One of the mental components often raised in issue is that of motive. If the accused admits to having a motive consistent with the elements of foresight and desire, this will add to the level of probability that the actual outcome was intended (it makes the prosecution case more credible). But if there is clear evidence that the accused had a different motive, this may decrease the probability that he or she desired the actual outcome. In such a situation, the motive may become subjective evidence that the accused did not intend, but was reckless or willfully blind.
Motive cannot normally be a defense. If, for example, a person breaks into a laboratory used for the testing of pharmaceuticals on animals, the question of guilt is determined by the presence of an actus reus, i.e. entry without consent and damage to property, and a mens rea, i.e. intention to enter and cause the damage. That the person might have had a clearly articulated political motive to protest such testing does not affect liability. If motive has any relevance, this may be addressed in the sentencing part of the trial, when the court considers what punishment, if any, is appropriate.
Rarely, a motive may amount to a defence if it is specifically allowed in law,[66] or is protected as a right (for example, if a conviction for crimes committed during a protest would unduly interfere with free speech rights; see DPP v Ziegler).
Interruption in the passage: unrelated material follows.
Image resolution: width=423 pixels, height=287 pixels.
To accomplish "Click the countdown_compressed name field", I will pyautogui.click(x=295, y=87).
In such cases, there is clear subjective evidence that the accused foresaw but did not desire the particular outcome. When the accused failed to stop the given behavior, he took the risk of causing the given loss or damage. There is always some degree of intention subsumed within recklessness.[67]:257[68]:81 During the course of the conduct, the accused foresees that he may be putting another at risk of injury: A choice must be made at that point in time. By deciding to proceed, the accused actually intends the other to be exposed to the risk of that injury. The greater the probability of that risk maturing into the foreseen injury, the greater the degree of recklessness and, subsequently, sentence rendered. In common law, for example, an unlawful homicide committed recklessly would ordinarily constitute the crime of involuntary manslaughter. One committed with "extreme" or "gross" recklessness as to human life would constitute murder, sometimes defined as "depraved heart" or "abandoned and malignant heart" or "depraved indifference" murder.[69]:82
Here, the test is both subjective and objective. There is credible subjective evidence that the particular accused neither foresaw nor desired the particular outcome, thus potentially excluding both intention and recklessness. But a reasonable person with the same abilities and skills as the accused would have foreseen and taken precautions to prevent the loss and damage being sustained. Only a small percentage of offences are defined with this mens rea requirement. Most legislatures prefer to base liability on either intention or recklessness and, faced with the need to establish recklessness as the default mens rea for guilt, those practising in most legal systems rely heavily on objective tests to establish the minimum requirement of foresight for recklessness.